What they recommended instead in order to give us actual numerical odds was donor sperm or IVF w/ICSI. They told us our odds with either of those could be as good as 60%. So…my RE said he didn’t feel ethical recommending the IUI’s with my DH’s sperm because he just couldn’t say if it would work or not.
We decided that being older (me 37 at the time and DH being 39) that we didn’t have time to waste trying methods with no odds. We also didn’t like the idea of having children from donor sperm since we already had three children at home that were biological. We felt that the decision for us was to try the IVF w/ICSI and if two of those failed we would just be happy with the three boys we already had.
It was not an easy or cheap decision, but it worked for us so we, of course, feel soooo very blessed!!!
your RE has the right recommendations for you to net your BFP quickly and the most cost effective for you.
As far as when you will get started–well that will depend on what the recommendations are and what you chose to do. If he recommends a urologist and/or medications then it could take a minimum of 3 months as it takes that long to see if the medication prescribed has made any difference. For each medication and/or dose of medication tried there is a 3 month wait so going that route could take awhile.

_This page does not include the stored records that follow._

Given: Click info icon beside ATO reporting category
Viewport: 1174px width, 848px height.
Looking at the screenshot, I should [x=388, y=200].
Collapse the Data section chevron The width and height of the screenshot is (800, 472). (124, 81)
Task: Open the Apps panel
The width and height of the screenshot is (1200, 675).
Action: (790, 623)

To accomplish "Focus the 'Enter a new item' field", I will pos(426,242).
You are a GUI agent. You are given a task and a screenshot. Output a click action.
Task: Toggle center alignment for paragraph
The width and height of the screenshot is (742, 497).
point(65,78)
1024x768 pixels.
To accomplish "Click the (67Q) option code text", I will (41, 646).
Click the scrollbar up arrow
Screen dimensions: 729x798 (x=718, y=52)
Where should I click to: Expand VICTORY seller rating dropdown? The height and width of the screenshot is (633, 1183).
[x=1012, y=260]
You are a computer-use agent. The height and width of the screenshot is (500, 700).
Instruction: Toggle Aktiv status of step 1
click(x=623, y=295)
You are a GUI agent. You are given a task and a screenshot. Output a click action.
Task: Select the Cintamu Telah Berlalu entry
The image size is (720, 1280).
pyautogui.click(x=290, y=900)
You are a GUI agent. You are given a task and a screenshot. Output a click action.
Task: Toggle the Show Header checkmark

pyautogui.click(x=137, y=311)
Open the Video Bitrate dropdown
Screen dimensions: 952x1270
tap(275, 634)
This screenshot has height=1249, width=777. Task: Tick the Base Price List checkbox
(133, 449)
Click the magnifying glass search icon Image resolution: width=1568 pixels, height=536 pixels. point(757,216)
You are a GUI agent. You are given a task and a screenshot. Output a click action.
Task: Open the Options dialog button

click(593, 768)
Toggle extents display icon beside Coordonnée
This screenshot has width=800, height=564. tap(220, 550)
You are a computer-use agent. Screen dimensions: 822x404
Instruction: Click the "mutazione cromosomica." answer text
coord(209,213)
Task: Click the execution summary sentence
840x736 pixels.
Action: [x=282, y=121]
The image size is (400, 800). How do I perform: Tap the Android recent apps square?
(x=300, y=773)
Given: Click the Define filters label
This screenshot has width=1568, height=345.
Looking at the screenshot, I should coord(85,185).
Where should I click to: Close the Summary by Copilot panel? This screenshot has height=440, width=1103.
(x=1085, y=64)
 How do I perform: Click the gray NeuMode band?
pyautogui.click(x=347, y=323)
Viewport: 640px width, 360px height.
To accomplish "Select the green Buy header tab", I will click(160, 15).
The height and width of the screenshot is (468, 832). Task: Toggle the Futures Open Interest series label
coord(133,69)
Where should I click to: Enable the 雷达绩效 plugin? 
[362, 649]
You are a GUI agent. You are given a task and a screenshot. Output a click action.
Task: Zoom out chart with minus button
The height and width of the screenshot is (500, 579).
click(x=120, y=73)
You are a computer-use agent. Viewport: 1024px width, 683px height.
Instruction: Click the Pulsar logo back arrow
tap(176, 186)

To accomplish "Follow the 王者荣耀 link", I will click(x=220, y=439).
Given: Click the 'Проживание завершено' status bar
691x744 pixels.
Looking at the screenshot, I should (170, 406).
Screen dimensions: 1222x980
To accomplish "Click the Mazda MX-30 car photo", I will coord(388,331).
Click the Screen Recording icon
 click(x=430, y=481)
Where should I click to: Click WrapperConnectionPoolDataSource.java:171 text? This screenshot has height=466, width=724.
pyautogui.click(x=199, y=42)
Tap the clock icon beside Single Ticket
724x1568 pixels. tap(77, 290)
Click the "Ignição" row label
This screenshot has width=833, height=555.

Another route may be surgery such as a Mesa or Tesa to remove sperm for an IVF w/ICSI (there are usually only done when there is no or very few sperm present in an SA due to some underlying condition and thus the sperm need to be aspirated).
However, if the SA looks good your RE may recommend trying some IUI’s or they may recommend using donor sperm with IUI’s as an alternative if the SA isn’t so good.
Then, of course, the option of IVF w/ICSI will likely be given as well.
Which route you chose will depend on which of these recommendations are given based on what the SA reveals and then based on what you feel is right for you given your personal and financial situation.
If you go ahead with IUI’s because the SA is okay and no boost in sperm count is needed then you could start fairly quickly (like within a month or so). This would be the same with the IVF w/ICSI. Provided you have the finances to move forward you could try that with your next cycle assuming there are no more testing the RE wants first.